Why does the narrative skip such significant events which occurred in the first year after the Jewish people left Egypt (Sinai, and the Golden Calf) and jump to events which have only just recently occurred (i.e. the conquest of Og in the fortieth year as well as the dialogue with the tribes of Reuven and Gad who prefer to stay on the eastern side of the Jordan), only to return to some of the events (such as the sin of the Golden Calf) later on, in next week’s portion (Ekev) ?

Yet, some significant events, such as the sin of the spies, are very much a part of this earlier narrative!

Even stranger, is the connection all of this has with the opening of this week’s portion (implying it is a critical piece of the narrative): Moshe’s desperate pleas, left unanswered, to enter the land of Israel with his people (despite G-d’s promise he would not enter due to the mistake he made in dealing with the Jewish people during the episode of the bitter waters of Merivah…). Why is it so important, specifically now, for the Jewish people to hear of Moshe’s vain attempts to enter the land of Israel which were subsequently refused by G-d?

And, as if we are not yet confused enough, this is then followed by no less than a forty verse diatribe against the evils of idolatry only to be interrupted by the above mentioned decision to set aside three cities of refuge east of the Jordan River!? Aren’t the Jewish people sufficiently familiar with the prohibition of idolatry which features prominently in the Ten Commandments?
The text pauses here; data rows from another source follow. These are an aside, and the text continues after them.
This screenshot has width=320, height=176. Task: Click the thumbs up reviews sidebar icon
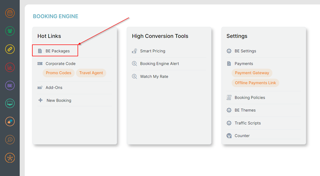10,122
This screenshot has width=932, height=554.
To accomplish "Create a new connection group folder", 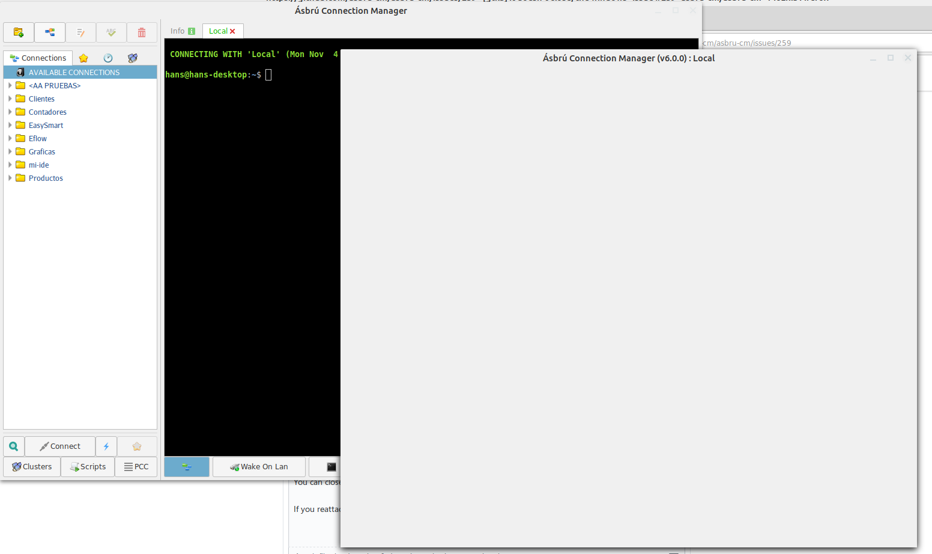I will click(18, 32).
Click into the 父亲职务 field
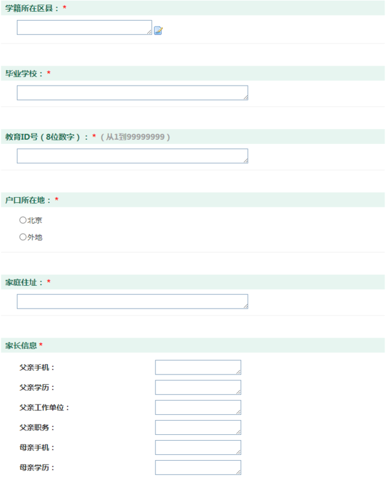389x477 pixels. click(197, 428)
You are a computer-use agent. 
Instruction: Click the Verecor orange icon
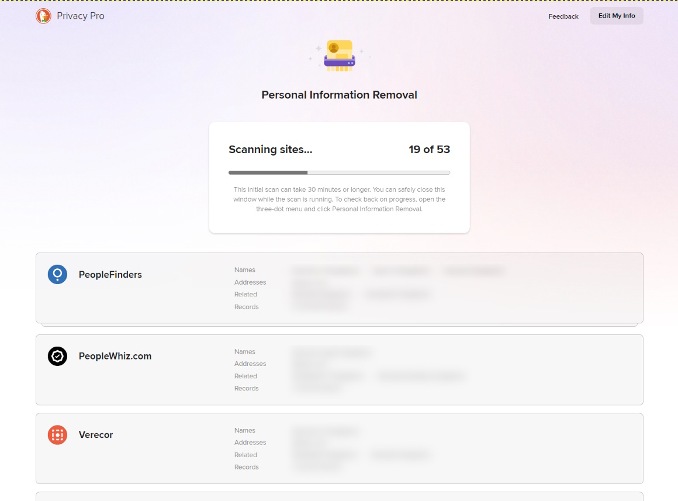(x=57, y=435)

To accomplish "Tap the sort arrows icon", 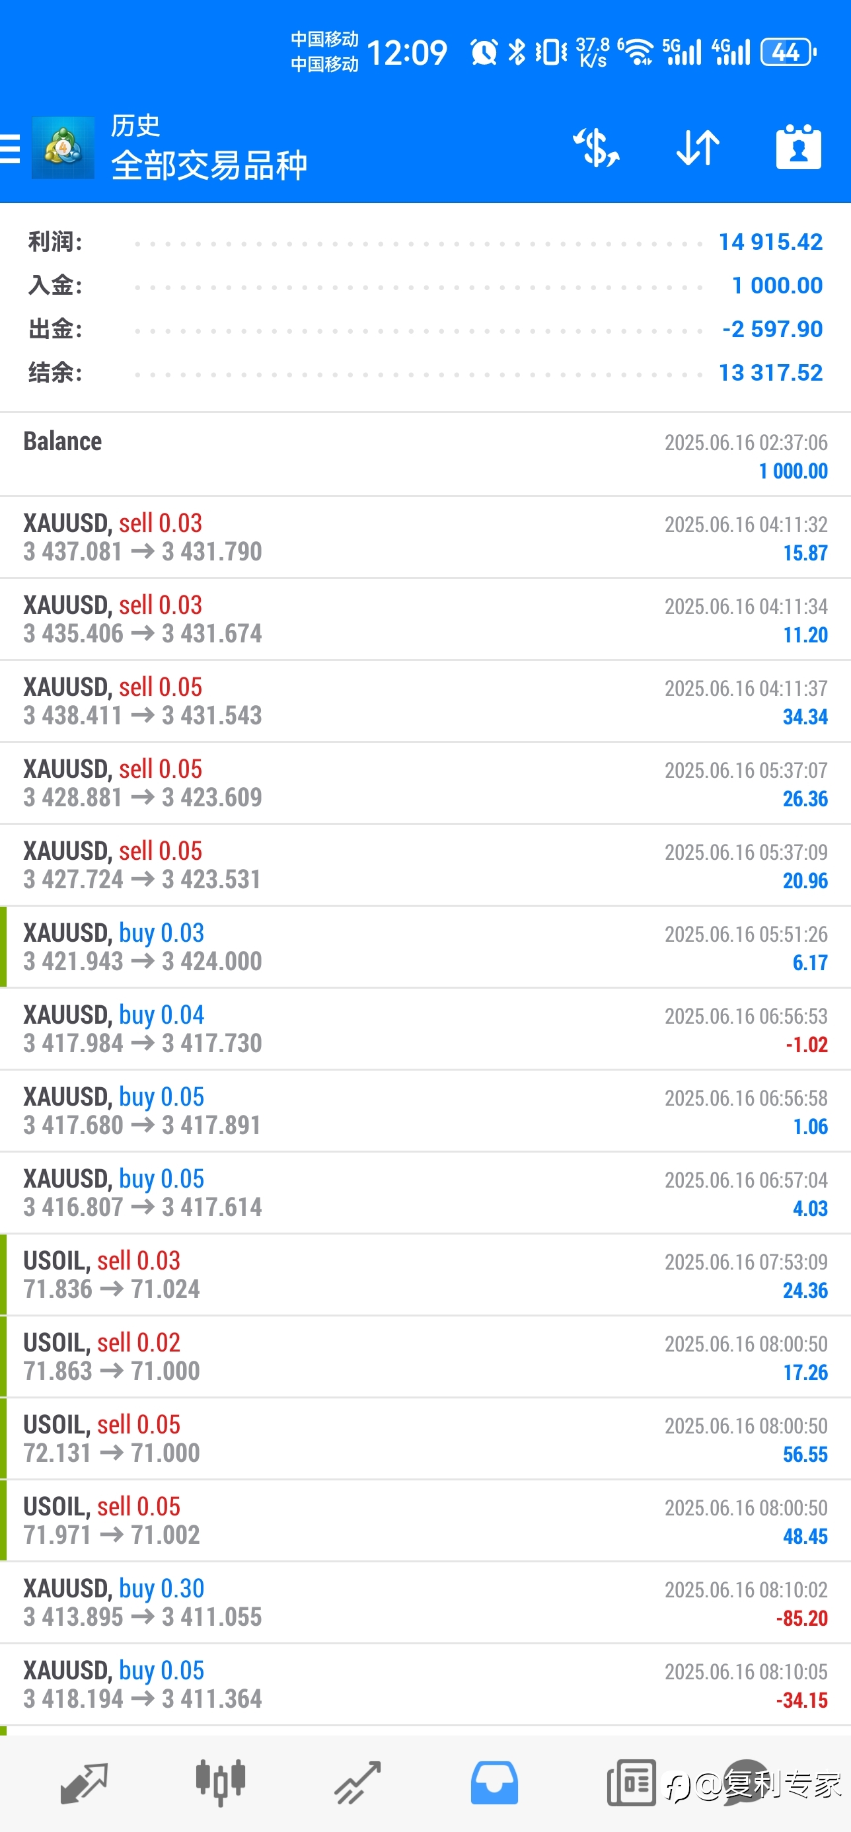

What indeed is the purpose of Moshe’s long narrative, and how might this help us to understand the nature of its discourse? And why did Moshe ‘suddenly’ decide to set aside these three cities of refuge?

It is worth noting that the use of the word “Az” as in “Az yavdil Moshe shalosh arim be’ever ha’Yarden …” ; “Then did Moshe set aside three cities east of the Jordan …” usually denotes an event that occurs as a result of the preceding narrative. For example, in the song Moshe sings after the splitting of the Red Sea (“Az yashir Moshe et hashirah hazot…” “Then did Moshe sing this song …” Shemot (Exodus) 15:1 ) the word “Az” (then) implies (see Rashi there) that when Moshe saw the great miracles of the splitting of the Sea his heart was filled with the desire to sing. What then was the immediate impetus for Moshe’s decision to set aside these cities?

Rav Avigdor Nevensahl in is Sichot le’sefer Devarim makes note of a fascinating comment in Rashi which may shed light on this entire discussion.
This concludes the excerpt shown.